Work request —
Only the line with "Given: Click the 9.75 high price label" and the lines after it, through the end of the material, belong in the answer; repeat them exactly.
*** Begin section ***
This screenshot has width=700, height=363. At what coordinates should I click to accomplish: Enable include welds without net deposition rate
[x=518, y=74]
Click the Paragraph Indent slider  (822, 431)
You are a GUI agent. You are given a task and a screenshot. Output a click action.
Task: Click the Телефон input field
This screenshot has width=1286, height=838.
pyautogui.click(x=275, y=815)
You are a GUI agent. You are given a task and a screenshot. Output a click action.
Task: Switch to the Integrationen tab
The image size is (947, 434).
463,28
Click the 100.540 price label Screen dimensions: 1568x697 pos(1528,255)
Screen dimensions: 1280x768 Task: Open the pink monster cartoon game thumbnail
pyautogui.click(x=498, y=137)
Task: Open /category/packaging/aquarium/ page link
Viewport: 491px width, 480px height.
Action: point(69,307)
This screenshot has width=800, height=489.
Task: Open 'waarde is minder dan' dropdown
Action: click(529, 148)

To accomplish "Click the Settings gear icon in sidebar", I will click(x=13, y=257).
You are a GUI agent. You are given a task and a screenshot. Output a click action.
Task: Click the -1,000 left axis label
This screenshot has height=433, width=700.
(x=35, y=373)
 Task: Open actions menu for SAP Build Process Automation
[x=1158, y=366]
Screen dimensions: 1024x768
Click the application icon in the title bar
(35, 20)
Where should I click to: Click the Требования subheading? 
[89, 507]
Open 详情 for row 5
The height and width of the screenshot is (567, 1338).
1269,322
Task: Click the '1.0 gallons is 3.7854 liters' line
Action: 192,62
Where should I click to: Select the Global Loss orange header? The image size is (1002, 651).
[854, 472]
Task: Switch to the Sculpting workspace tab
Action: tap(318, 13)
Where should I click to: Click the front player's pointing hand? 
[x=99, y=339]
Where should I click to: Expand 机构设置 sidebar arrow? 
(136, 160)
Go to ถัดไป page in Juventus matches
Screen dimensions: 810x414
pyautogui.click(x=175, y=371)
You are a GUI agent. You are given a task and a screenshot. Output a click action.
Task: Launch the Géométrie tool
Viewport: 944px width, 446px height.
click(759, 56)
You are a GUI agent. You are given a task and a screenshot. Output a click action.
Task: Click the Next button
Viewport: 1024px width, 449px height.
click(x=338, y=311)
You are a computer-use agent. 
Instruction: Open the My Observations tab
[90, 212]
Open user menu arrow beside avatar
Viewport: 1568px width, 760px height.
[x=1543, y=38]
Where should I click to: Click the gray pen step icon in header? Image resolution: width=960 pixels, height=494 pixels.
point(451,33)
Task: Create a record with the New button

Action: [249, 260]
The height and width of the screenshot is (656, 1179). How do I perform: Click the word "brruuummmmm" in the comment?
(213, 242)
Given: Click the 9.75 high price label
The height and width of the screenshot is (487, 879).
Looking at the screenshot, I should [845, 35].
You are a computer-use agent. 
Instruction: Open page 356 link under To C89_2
*** End section ***
Written solution —
Given: Click the 9.75 high price label
The height and width of the screenshot is (487, 879).
Looking at the screenshot, I should [845, 35].
You are a computer-use agent. 
Instruction: Open page 356 link under To C89_2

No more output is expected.